Slowing pot rollout
Pot advocates are whining that the Baker administration is engaged in a “coordinated intimidation campaign” to “coerce” the independent Cannabis Control Commission into tightening up its proposed regulations that will govern retail pot sales in Massachusetts.
Right, because it couldn’t possibly be that administration officials with expertise in public health and safety have legitimate concerns about the very permissive regulatory regime that the commission has drafted to govern these early days of legal pot.
And what of the 78 lawmakers, both Democrat and Republican, who have now signed a letter asking the commission to simplify its plans? Or Attorney General Maura Healey’s request for the commission to “take it slow.” Are they all “coordinating” with the Baker team?
The advocates’ temper tantrum at the State House Thursday had us wondering whether people in Massachusetts really have forgotten the medical marijuana debacle.
After voters approved the legal sale and use of marijuana for medical purposes the former Patrick administration moved too quickly to license dispensaries. This is an inherent challenge with making laws by voter referendum; often the dates and deadlines are too optimistic, with too-little time to enact appropriate regulations.
Background checks were botched.
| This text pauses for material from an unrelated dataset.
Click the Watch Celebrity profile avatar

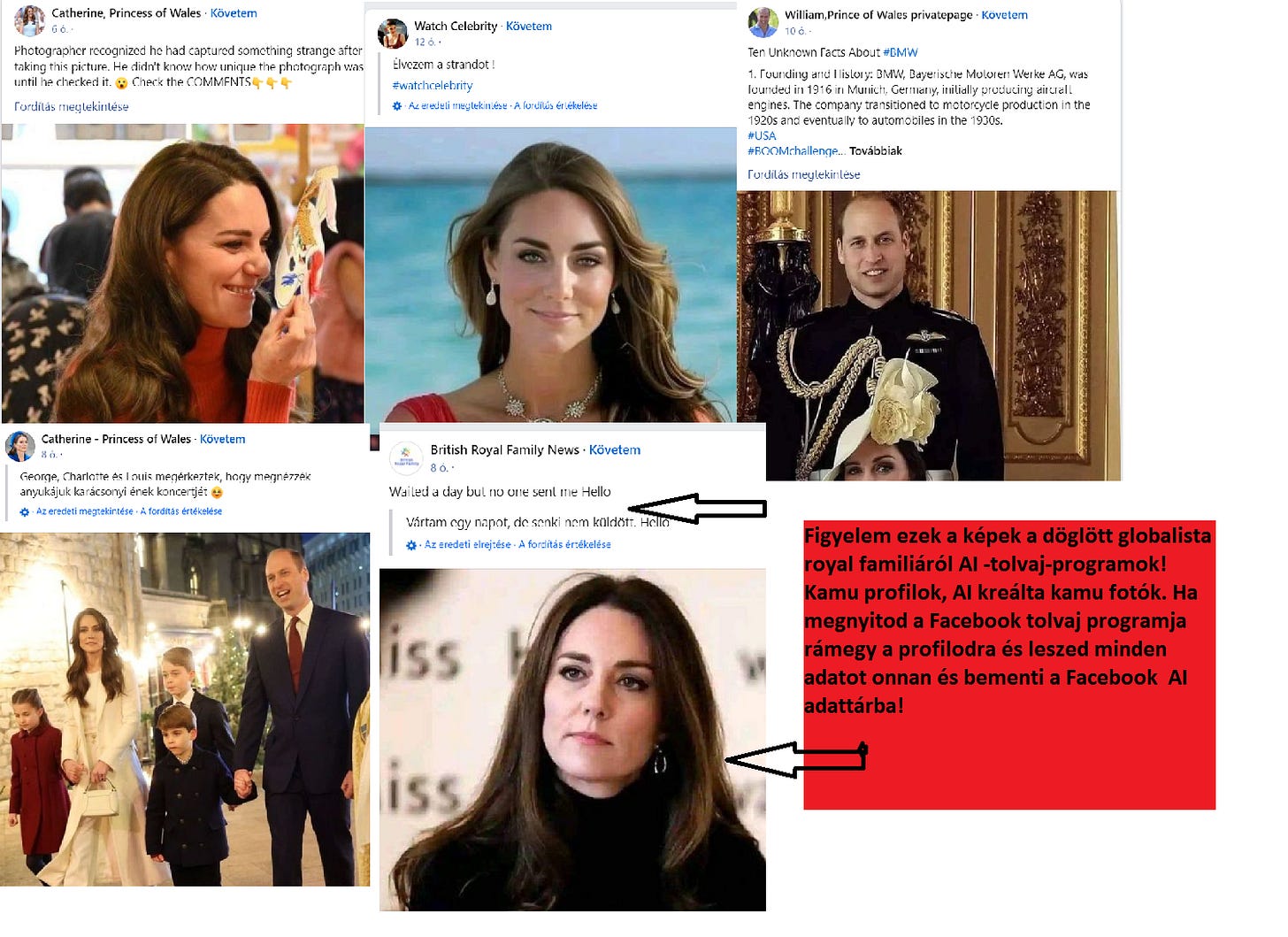[392, 33]
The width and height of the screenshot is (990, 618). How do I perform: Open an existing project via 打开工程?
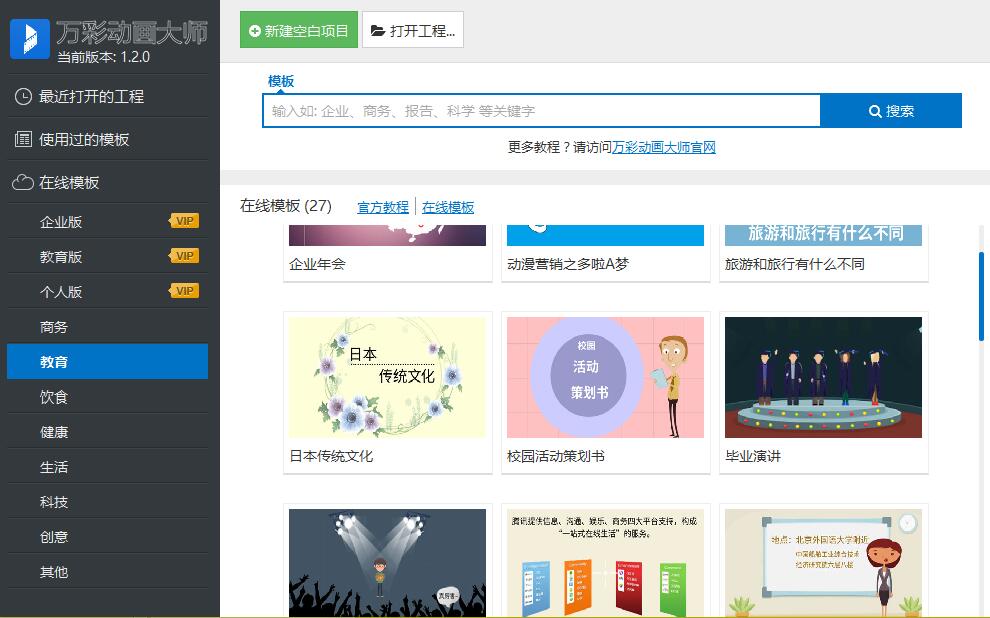(412, 30)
Applicants fudged financial information. Licenses were awarded subjectively. The commonwealth had to fight off a slew of lawsuits, and the entire system had to be overhauled.
We’d all like to avoid that kind of chaos this go-around, no?
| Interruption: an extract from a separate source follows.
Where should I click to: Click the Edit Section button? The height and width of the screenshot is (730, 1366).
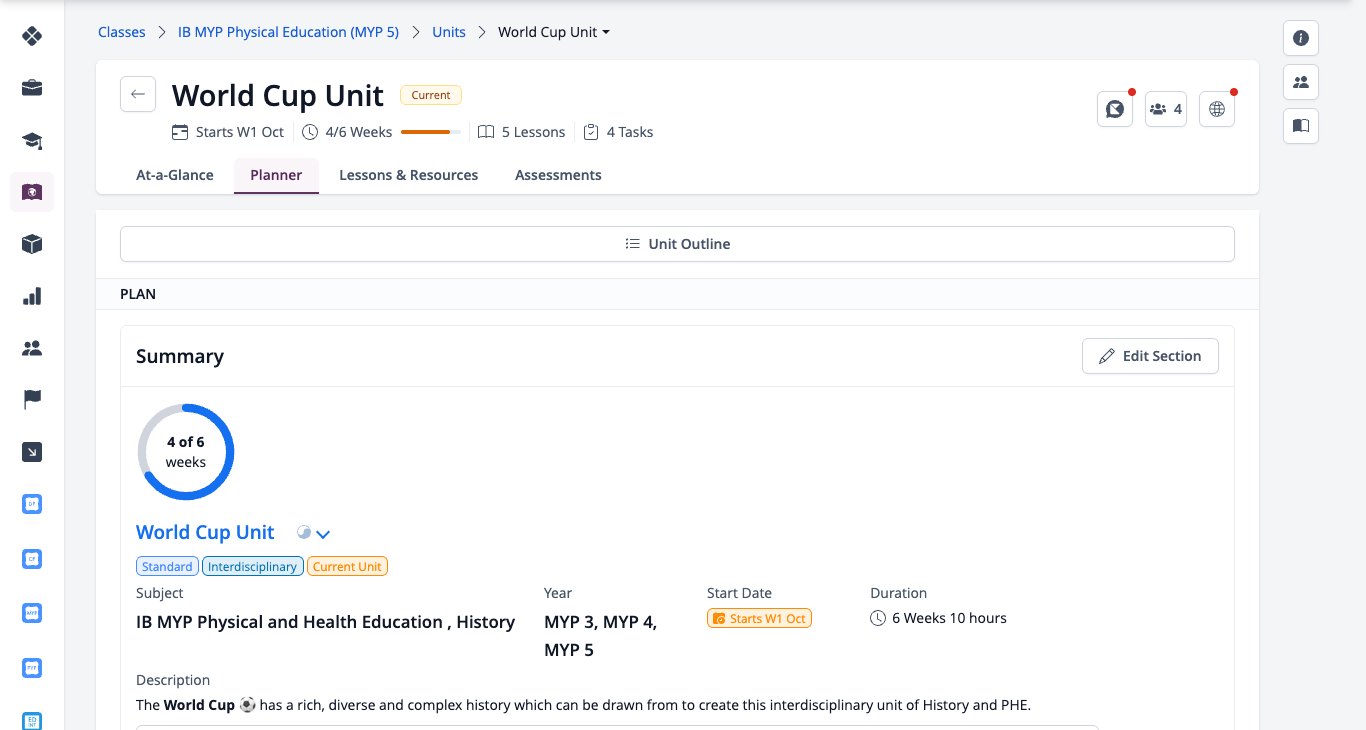[1150, 356]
In the case of retail sales of recreational marijuana Gov. Charlie Baker and his team have raised valid concerns about process. But they’re also raising legitimate concerns about the commission’s substantive decisions — to allow home delivery of pot, as just one example, straight out of the gate (an issue that worries Healey, too).
In raising these concerns to the independent Cannabis Control Commission they have done nothing to impede the rollout of retail pot sales by the July 1 deadline. No one is saying home delivery or pot massages or marijuana movie theaters can’t be an option. They have merely asked the commission to focus, for now, on the basics — on ensuring that the commonwealth can “crawl before it can walk.”
(Or walk before it starts running ultra-marathons, more like it.)
If submitting valid concerns to the commission amounts to an “attack” (as Sen. Jamie Eldridge called it Thursday) and a “coordinated intimidation campaign,” then maybe pot really make people paranoid.